When you reach that critical scale-up stage — experts say it often hits at $5 million in sales and 30 employees — what does the management evidence say about what makes great entrepreneurial teams tick? Considering how much research has been conducted on team performance, less than you think.

Team Size and Diversity

Take team size. What research has been done on team size and new venture performance is equivocal. Some suggest larger teams lead to better performance due to their ability to handle complex situations. Others suggest smaller teams boost performance due to their ability to integrate different outlooks.

Same with diversity. In the corporate world at least, it’s generally thought that diverse teams — with their wide range of skills and perspectives — outperform less diverse teams. Indeed, studies have identified a positive relationship between the diversity in the functional backgrounds of venture team members and new venture performance. But other studies have found no such relationship, or even a negative one. There’s the argument that diverse entrepreneurial teams can actually sputter because of the need to spend so much time and energy defusing emotional conflicts and trying to reach consensus.

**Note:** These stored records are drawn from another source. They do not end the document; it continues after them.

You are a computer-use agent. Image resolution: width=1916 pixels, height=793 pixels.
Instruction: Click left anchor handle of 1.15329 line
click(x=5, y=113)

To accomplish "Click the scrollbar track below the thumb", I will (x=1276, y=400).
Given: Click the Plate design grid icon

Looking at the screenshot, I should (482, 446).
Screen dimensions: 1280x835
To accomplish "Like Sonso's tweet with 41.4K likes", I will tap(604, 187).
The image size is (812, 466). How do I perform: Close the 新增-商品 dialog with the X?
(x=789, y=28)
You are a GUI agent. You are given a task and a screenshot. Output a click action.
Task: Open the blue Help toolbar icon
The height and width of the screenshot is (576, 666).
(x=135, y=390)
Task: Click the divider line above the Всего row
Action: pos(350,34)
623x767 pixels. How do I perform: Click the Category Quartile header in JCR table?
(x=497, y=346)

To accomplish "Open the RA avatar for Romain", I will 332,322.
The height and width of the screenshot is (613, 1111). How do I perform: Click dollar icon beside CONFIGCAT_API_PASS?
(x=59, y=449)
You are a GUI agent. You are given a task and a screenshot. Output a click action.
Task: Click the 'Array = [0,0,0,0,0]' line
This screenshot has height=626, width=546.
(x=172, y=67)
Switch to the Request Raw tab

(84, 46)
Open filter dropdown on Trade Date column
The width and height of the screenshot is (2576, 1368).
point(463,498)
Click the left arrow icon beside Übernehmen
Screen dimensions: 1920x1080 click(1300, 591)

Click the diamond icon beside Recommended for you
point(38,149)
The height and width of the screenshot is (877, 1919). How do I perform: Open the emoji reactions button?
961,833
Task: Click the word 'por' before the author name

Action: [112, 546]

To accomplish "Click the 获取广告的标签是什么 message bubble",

It’s a similar story with the educational diversity of new venture teams and firm performance: no clear answer.

How about gender diversity? This one is tricky. It’s been shown that female entrepreneurs identify fewer market opportunities than their male counterparts. You might conclude that any increased gender diversity of new venture teams may have a neutral or even a negative effect on identifying market opportunities, an important consideration during the scaling-up stage.

Not so fast — a study of gender diverse venture teams in the most entrepreneurially vibrant region in China tells a more promising story. It found that the gender diversity of an entrepreneurial team is positively associated with the venture’s innovation performance. What’s the connection? It seems that having women on male-dominated entrepreneurial teams allows all team members greater freedom to provide unique insights into key tasks that new venture teams have to deal with.

Escalation of Commitment

But there’s another way of looking at new venture teams, besides skills, size, or diversity. If you’re a founder, what sort of top management team would help you make better decisions when the pressure is really on?

Here’s a common scenario: you’re at a crucial point in your young firm’s development. Your key product is faltering in the market. Your investors advise you to cut bait and pivot to another product or business model. But you just can’t bear to turn your back on years of development and seed money. Instead, you decide to double down. This psychological jujitsu is known as the escalation of commitment — better known as “throwing good money after bad.” When you feel the need to justify your original decision, hope springs eternal.

According to new research, this escalation of commitment in an entrepreneurial setting is partly fed by group emotions and social pressures. In particular, researchers found that the level of hope among a new venture’s team members — more than their fear of financial loss — determined whether they escalated their commitment and kept investing in a faltering venture rather than calling it quits.

Part of this may be explained by the fact that entrepreneurial teams often have very strong bonds of friendship. Team members have been through a lot together. They don’t want the adventure to end. As a result, they may be blind to the business reality that the venture has to wind down or change drastically.

The takeaway here is that emotions are a critical but underappreciated aspect of new venture management and decision-making. We learned from Jana Raver of Smith School of Business how important it is for individual entrepreneurs to manage their emotions and re-frame setbacks as learning events in order to be resilient. New venture teams must be adept at emotional management as well.

Particularly when they reach critical forks in the road — and scaling is certainly one of them — entrepreneurs need to understand and harness their team members’ emotions. Otherwise, those emotions could lead them down the garden path of ruin.

 

Alan Morantz is editor of Smith Business Insight.